I know there is lots of bearish sentiments here. Lots of people correctly point out that this is not the same math as FAANG products - then they make the jump that it must be bad.
But - my guess is these companies end up with margins better than Tesla (modern manufacturer), but less than 80%-90% of "pure" software. Somewhere in the middle, which is still pretty good.
Also - once the Nvidia monopoly gets broken, the initial build out becomes a lot cheaper as well.
> “If we didn’t pay for training, we’d be a very profitable company.”
I think most folks understand that pure inference in a vacuum is likely cash flow positive, but that’s not why folks are asking increasingly tough questions on the financial health of these enterprises.
This sounds incorrect, you only process all tokens once, and later incrementally.

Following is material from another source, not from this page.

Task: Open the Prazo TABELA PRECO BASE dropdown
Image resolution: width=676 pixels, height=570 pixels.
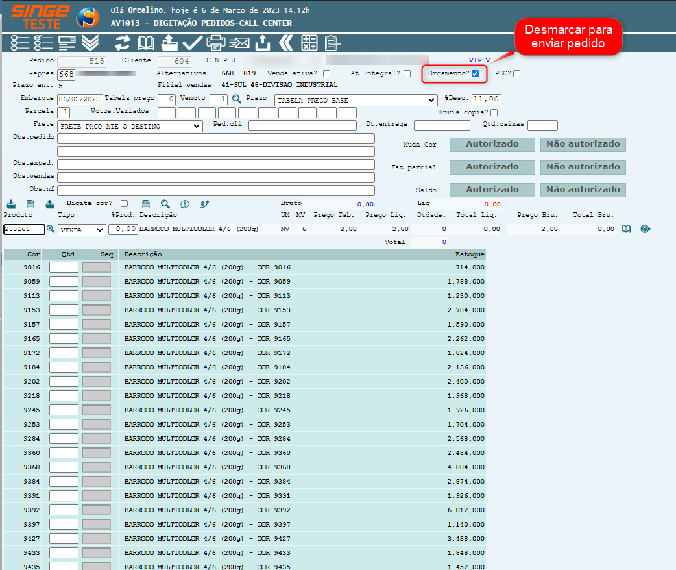Action: [x=356, y=100]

It's an auto-regressive model after all.
Or are these costs just insignificant compared to inference?
> $20/month ChatGPT Pro user: Heavy daily usage but token-limited
ChatGPT Pro is $200/month and Sam Altman already admitted that OpenAI is losing money from Pro subscriptions in January 2025:
"insane thing: we are currently losing money on openai pro subscriptions!

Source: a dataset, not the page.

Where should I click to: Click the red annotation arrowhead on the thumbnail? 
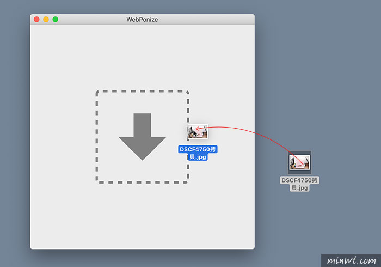[198, 129]
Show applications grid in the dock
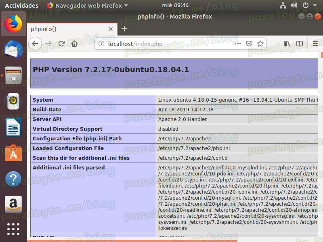Viewport: 323px width, 242px height. tap(13, 229)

people use it much more than we expected."
- Sam Altman, January 6, 2025
https://xcancel.com/sama/status/1876104315296968813
Not saying there's not interesting analysis here, but this is assuming that they don't have to pay for access to the massive amounts of context. Sources like stackoverflow and reddit that used to be free, are not going to be available to keep the model up to date.
If this analysis is meant to say "they're not going to turn the lights out because of the costs of running", that may be so, but if they cannot afford to keep training new models every so often they will become less relevant over timte, and I don't know if they will get an ocean of VC money to do it all again (at higher cost than last time, because the sources want their cut now).
They have a service which understands a users question/needs 100x better than a traditional Google search does.
Once they tap into that for PPC/paid ads, their profit/query should jump into the green. In fact, there's a decent chance a lot of these models will go 100% free once that PPC pipeline is implemented and shown to be profitable.
OpenAI projects 50% gross margins for 2025
The other companies don't include free users in their GM calculations which makes it hard to compare
In reality, presumably they have to support fast inference even during peak usage times, but then the hardware is still sitting around off of peak times. I guess they can power them off, but that's a significant difference from paying $2/hr for an all-in IaaS provider.
I'm also not sure we should expect their costs to just be "in-line with, or cheaper than" what various hourly H100 providers charge. Those providers presumably don't have to run entire datacenters filled to the gills with these specialized GPUs. It may be a lot more expensive to do that than to run a handful of them spread among the same datacenter with your other workloads.
1.44e6 tokens/sec * 37e9 bytes/token / 3.3e12 bytes/sec/GPU = ~16,000 GPUs
And that's assuming a more likely 1 byte per parameter.
So the article is only off by a factor of at least 1,000. I didn't check any of the rest of the math, but that probably has some impact on their conclusions...
1. Companies that train models and license them
2. Companies that do inference on models
https://www.wheresyoured.at/deep-impact/
Basically, DeepSeek is _very_ efficient at inference, and that was the whole reason why it shook the industry when it was released.
I guess my use is absolutely nothing compare to someone with a couple of agents running continuously.